ЖУРАВЛЕВ. Она неискренна… Я вам отвечу, Наденька. Мужчина для женщины – это бог, свет в окошке, суть ее жизни, наконец, ее властелин и ее забота. Иногда даже кормилец… В определенные времена.
ЖУРАВЛЕВА. Забота – несомненно, все остальное, Надюша, сказано для зрителей.
СИНИЦЫН. Мы все вышли из женского чрева и оно же манит нас. Природа целесообразна, избрав способом продолжения жизни слияние двух полов, а не отделение одного от другого. Она замкнула круг: мы появляемся из чрева, а уходим в землю. Природа и женщина – не единство ли?
Пауза.
КУПОВ. Алик, мы поражены… Я знаю, что можно было купить за шестьдесят три копейки… Шестьдесят три коробка спичек.
СИНИЦЫН. Оконное стекло
Задымлено
Дождем и пылью…
Я тоже стал таким,
Какая грусть!
КУПОВ (нарочито недовольно). С тобой невозможно разговаривать. Каково будет тем, кто доживет до того часа, когда ты станешь академиком…
ЖУРАВЛЕВА (Наде). Он тоже играет. (Кивает на Синицына). В юродивого. Здесь все, Надечка, играют. Вы еще не почувствовали приступ тоски?
НАДЯ. Нет… Чьи это стихи?
ЖУРАВЛЕВА. Не знаю… Меня это никогда не интересовало. Вы закончили химический факультет?
НАДЯ. Да.
ЖУРАВЛЕВ. Надя, вы так и не рассказали нам, в чем заключается ваша работа?
НАДЯ. Это гораздо скучнее, чем вы предполагаете. Право, мне не хотелось бы говорить о ней.
КУПОВ. Вот как? Современные молодые женщины обожают рассказывать о своей работе. Это признак эмансипации.

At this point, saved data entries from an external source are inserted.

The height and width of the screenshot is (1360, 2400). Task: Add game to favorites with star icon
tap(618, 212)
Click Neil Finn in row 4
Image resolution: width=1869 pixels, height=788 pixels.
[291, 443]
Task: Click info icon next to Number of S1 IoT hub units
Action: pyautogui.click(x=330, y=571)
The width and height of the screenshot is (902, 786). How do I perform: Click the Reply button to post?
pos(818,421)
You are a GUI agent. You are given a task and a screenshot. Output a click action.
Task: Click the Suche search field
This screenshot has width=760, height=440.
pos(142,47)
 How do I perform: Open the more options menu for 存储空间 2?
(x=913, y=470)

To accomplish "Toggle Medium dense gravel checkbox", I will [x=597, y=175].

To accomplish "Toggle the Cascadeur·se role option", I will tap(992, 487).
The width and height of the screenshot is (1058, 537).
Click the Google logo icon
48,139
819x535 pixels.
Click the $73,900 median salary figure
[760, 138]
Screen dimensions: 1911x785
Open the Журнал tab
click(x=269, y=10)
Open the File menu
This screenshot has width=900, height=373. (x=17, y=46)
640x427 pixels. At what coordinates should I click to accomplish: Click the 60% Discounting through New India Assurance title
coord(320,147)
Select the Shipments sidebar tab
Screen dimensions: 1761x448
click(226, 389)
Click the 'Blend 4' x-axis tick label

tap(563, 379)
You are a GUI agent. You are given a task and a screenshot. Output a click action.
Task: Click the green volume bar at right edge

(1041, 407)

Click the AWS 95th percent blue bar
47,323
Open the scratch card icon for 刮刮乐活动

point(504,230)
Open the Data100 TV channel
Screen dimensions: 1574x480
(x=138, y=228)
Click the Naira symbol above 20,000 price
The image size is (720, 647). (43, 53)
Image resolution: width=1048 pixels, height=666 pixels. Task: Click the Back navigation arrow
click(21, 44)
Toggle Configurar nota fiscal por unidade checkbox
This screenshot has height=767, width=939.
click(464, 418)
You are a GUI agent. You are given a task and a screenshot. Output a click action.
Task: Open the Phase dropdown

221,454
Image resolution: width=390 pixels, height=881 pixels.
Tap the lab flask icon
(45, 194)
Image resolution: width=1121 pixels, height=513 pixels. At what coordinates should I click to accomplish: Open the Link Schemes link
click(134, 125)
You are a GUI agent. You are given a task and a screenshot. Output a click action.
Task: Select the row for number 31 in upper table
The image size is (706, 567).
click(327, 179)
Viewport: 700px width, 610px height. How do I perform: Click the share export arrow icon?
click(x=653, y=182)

НАДЯ. Значит я не отношусь к современным.
КУПОВ. Смелое заявление.
ЗОТОВА. Надя очень способный химик, а быть несовременной опять становится модно.
КУПОВ. Мы это поняли… (Вставая, Наде). Уделите старому, не модному холостяку пару минут. Это будет в стиле ретро… К тому же я когда-то мечтал стать химиком…
Купов и Надя отходят к фикусу
ЖУРАВЛЕВА. Давайте послушаем музыку. Верочка, поставь, пожалуйста, что-нибудь, тоже в стиле ретро…
Журавлева пересаживается на диван, рядом опускается Журавлев. Зотова включает магнитофон.
КУПОВ. Надюша, вам действительно нравится здесь?
НАДЯ. А почему бы нет?
КУПОВ. Здесь так приторно, надумано…
НАДЯ. Но и вы ведь здесь.
КУПОВ. Во-первых, я уже привык, адаптировался и даже пристрастился к этой разлагающей атмосфере. Во-вторых, я старый холостяк, ни на что не способен. Мне ничего не остается, как заниматься словесным блудом… А вы человек совершенно иного круга, иного настроения… Давайте уйдем отсюда?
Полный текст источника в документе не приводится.